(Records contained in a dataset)
════════════════════

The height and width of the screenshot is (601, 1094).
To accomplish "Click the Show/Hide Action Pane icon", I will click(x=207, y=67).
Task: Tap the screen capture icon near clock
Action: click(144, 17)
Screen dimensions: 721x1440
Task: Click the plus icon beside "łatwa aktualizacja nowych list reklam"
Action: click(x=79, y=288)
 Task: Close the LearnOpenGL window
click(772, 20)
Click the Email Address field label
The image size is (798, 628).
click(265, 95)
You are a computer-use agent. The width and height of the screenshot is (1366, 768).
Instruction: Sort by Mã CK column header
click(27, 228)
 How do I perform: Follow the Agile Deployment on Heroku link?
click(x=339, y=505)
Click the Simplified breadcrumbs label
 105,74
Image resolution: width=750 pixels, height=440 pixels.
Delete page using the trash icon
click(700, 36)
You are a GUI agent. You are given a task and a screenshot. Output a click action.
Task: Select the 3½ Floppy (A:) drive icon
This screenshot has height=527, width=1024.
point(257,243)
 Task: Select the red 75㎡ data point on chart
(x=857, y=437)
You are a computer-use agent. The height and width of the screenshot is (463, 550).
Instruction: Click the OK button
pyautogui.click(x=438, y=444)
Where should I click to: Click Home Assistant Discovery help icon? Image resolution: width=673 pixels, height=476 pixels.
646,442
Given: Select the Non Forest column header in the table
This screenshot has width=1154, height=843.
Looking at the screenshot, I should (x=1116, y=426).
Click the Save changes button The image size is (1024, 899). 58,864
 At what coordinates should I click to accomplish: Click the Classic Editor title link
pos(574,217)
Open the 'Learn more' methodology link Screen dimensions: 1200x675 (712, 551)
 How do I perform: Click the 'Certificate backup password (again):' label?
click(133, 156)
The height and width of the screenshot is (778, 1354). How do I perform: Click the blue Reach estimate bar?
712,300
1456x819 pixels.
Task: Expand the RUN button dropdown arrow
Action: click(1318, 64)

════════════════════

WHAT YOU NEED TO DO ▸
Restate every entry word for word.

ANSWER TO THE PROBLEM ▸
The height and width of the screenshot is (601, 1094).
To accomplish "Click the Show/Hide Action Pane icon", I will click(x=207, y=67).
Task: Tap the screen capture icon near clock
Action: click(144, 17)
Screen dimensions: 721x1440
Task: Click the plus icon beside "łatwa aktualizacja nowych list reklam"
Action: click(x=79, y=288)
 Task: Close the LearnOpenGL window
click(772, 20)
Click the Email Address field label
The image size is (798, 628).
click(265, 95)
You are a computer-use agent. The width and height of the screenshot is (1366, 768).
Instruction: Sort by Mã CK column header
click(27, 228)
 How do I perform: Follow the Agile Deployment on Heroku link?
click(x=339, y=505)
Click the Simplified breadcrumbs label
 105,74
Image resolution: width=750 pixels, height=440 pixels.
Delete page using the trash icon
click(700, 36)
You are a GUI agent. You are given a task and a screenshot. Output a click action.
Task: Select the 3½ Floppy (A:) drive icon
This screenshot has height=527, width=1024.
point(257,243)
 Task: Select the red 75㎡ data point on chart
(x=857, y=437)
You are a computer-use agent. The height and width of the screenshot is (463, 550).
Instruction: Click the OK button
pyautogui.click(x=438, y=444)
Where should I click to: Click Home Assistant Discovery help icon? Image resolution: width=673 pixels, height=476 pixels.
646,442
Given: Select the Non Forest column header in the table
This screenshot has width=1154, height=843.
Looking at the screenshot, I should (x=1116, y=426).
Click the Save changes button The image size is (1024, 899). 58,864
 At what coordinates should I click to accomplish: Click the Classic Editor title link
pos(574,217)
Open the 'Learn more' methodology link Screen dimensions: 1200x675 (712, 551)
 How do I perform: Click the 'Certificate backup password (again):' label?
click(133, 156)
The height and width of the screenshot is (778, 1354). How do I perform: Click the blue Reach estimate bar?
712,300
1456x819 pixels.
Task: Expand the RUN button dropdown arrow
Action: click(1318, 64)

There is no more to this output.